_WHAT IS BEING ASKED_
Search the records below for the string "agent" and copy each line where it turns up.

---- SUPPLIED RECORDS

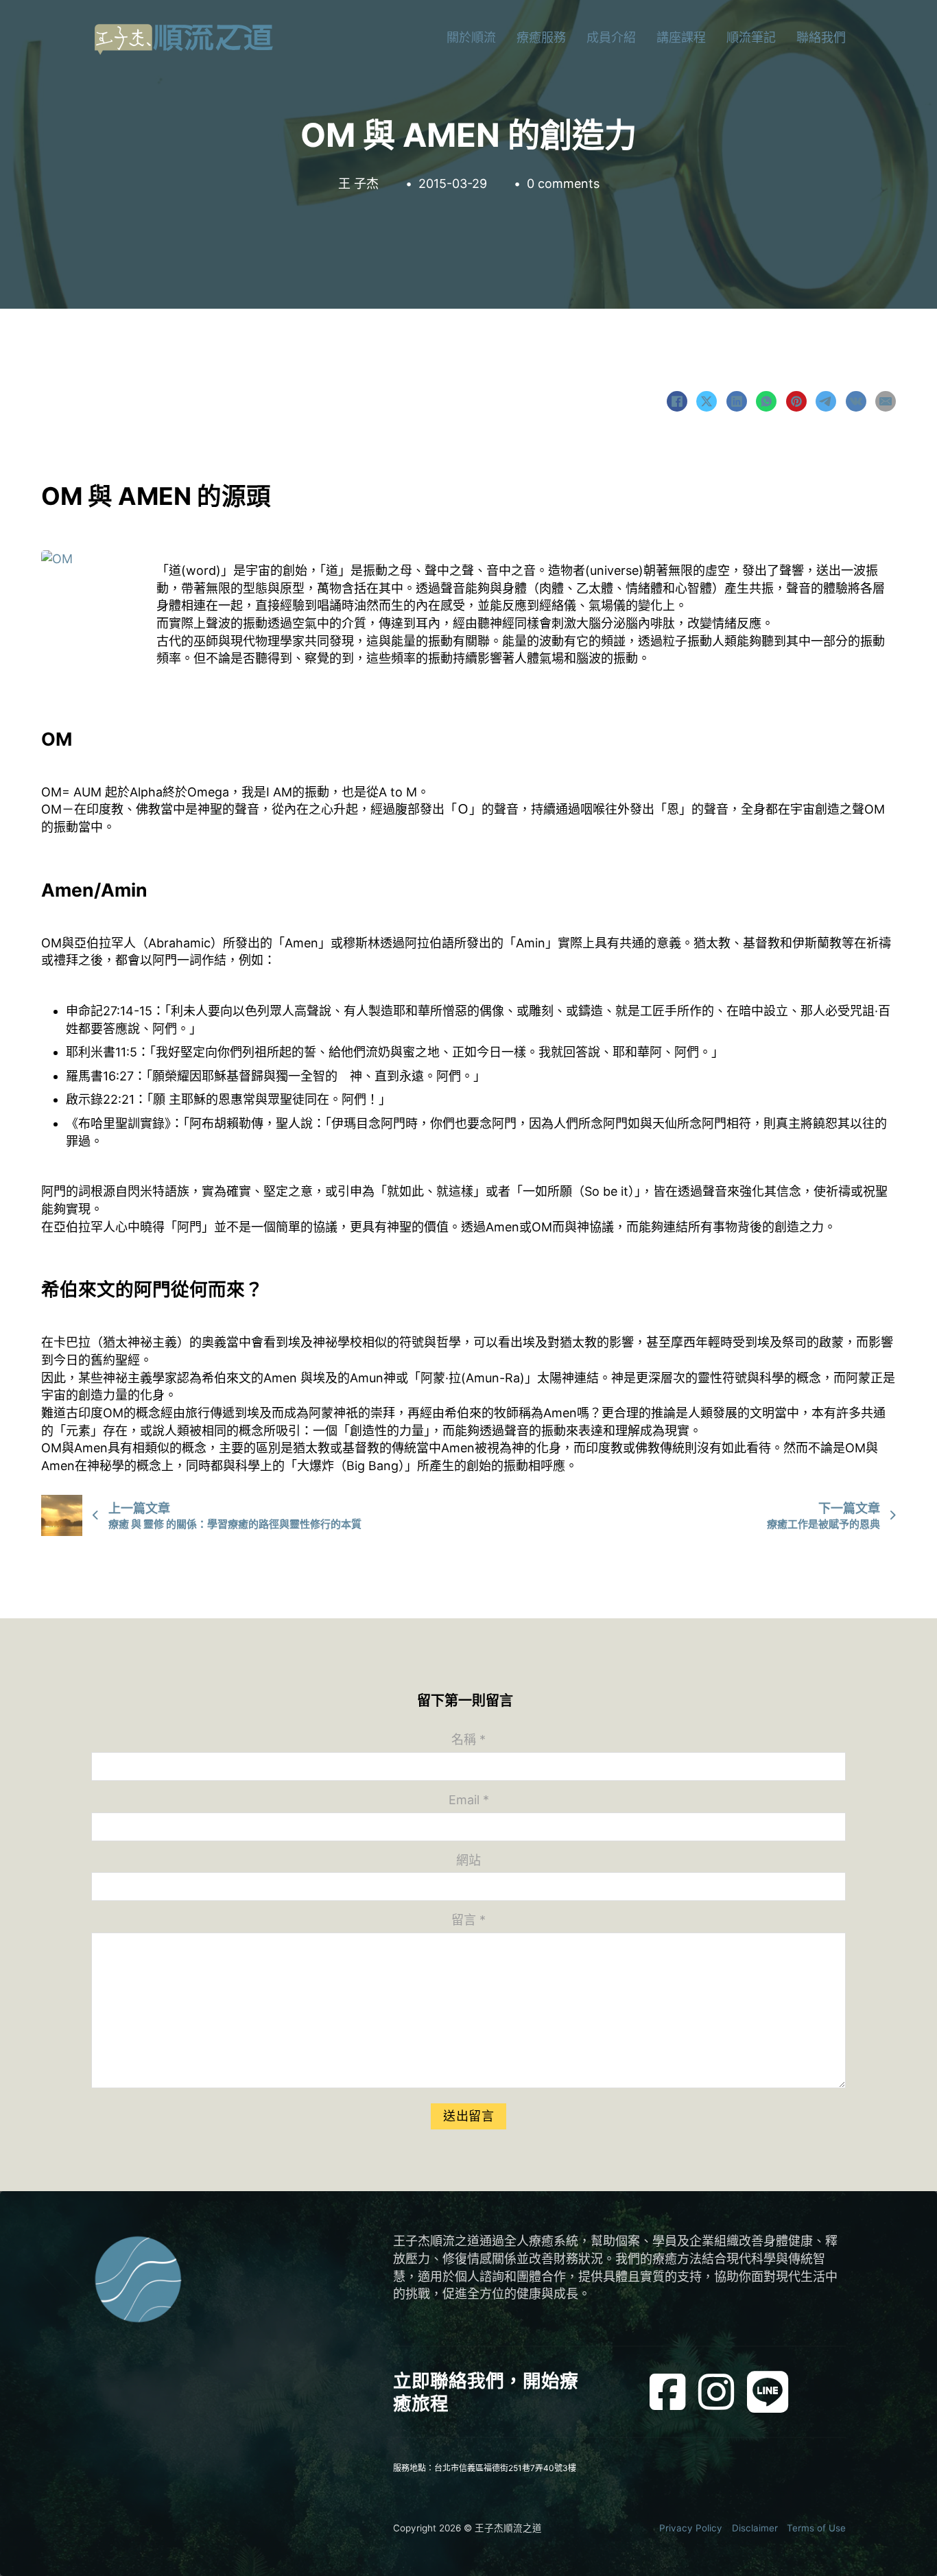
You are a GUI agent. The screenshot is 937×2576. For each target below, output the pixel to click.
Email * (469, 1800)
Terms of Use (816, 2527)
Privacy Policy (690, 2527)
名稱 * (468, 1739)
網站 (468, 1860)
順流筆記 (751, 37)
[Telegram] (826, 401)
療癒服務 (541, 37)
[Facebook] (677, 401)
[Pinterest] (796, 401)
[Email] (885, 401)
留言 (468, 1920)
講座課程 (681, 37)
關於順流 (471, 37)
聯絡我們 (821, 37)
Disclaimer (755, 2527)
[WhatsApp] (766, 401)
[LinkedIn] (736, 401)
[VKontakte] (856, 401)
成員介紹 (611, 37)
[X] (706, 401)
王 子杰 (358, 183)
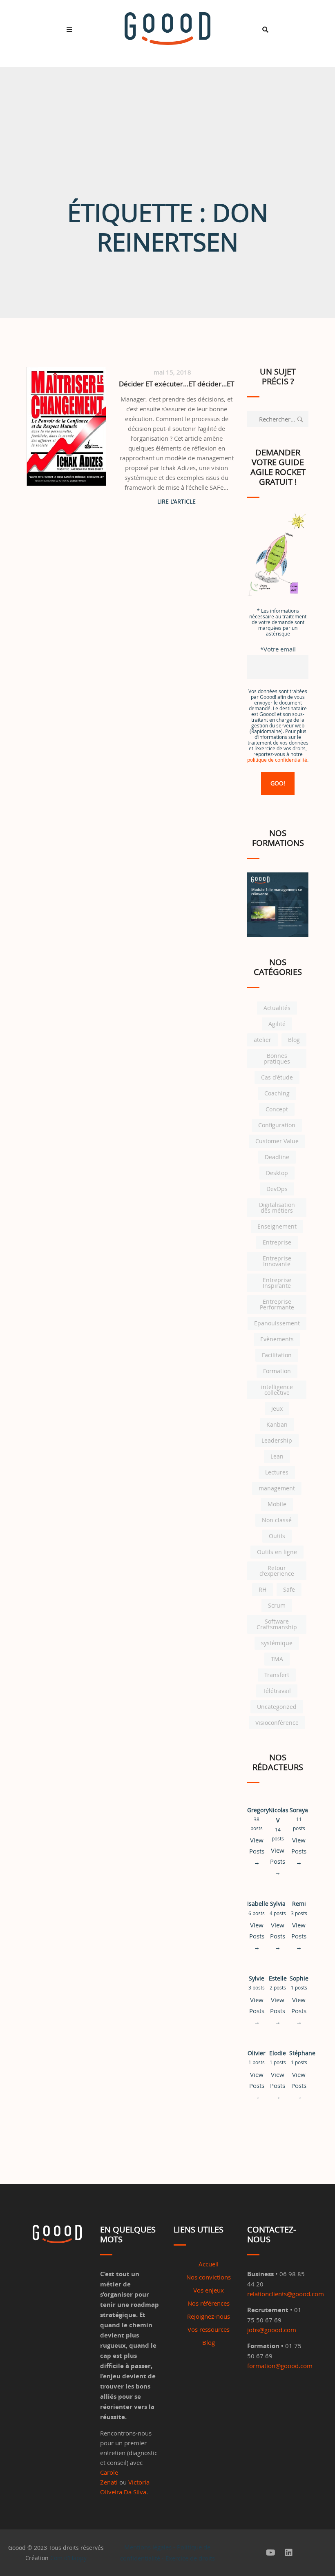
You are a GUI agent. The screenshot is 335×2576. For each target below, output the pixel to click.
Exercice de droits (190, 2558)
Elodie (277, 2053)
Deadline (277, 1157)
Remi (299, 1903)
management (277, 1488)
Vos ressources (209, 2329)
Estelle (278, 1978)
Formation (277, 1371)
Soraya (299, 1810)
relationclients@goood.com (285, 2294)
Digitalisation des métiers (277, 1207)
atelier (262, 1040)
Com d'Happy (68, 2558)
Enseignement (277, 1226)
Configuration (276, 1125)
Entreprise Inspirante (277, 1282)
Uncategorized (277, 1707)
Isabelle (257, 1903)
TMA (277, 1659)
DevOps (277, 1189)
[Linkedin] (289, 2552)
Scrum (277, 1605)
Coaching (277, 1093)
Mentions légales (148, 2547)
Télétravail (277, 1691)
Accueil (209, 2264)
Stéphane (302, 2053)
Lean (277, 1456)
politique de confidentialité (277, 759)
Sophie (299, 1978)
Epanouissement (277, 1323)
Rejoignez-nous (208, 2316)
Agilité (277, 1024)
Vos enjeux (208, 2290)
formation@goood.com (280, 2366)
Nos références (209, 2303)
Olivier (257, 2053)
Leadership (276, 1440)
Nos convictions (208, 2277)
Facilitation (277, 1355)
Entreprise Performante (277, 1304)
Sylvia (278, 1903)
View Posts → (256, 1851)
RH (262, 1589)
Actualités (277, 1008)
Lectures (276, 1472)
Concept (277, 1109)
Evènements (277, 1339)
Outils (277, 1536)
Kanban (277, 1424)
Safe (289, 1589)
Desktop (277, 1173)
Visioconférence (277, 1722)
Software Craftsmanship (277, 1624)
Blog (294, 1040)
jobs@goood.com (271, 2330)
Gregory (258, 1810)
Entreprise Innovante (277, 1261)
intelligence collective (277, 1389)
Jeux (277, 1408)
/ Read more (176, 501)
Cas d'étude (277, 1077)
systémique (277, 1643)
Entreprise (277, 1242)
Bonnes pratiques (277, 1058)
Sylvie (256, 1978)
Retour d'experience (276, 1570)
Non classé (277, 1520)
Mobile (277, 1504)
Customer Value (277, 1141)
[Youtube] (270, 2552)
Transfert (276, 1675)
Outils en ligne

--------

_RESPONSE TO THIS EXERCISE_
You are a GUI agent. The screenshot is 937×2576. For each target below, output the pixel to click.
You are a GUI agent. The screenshot is 335×2576. For each target below, output the pixel to click.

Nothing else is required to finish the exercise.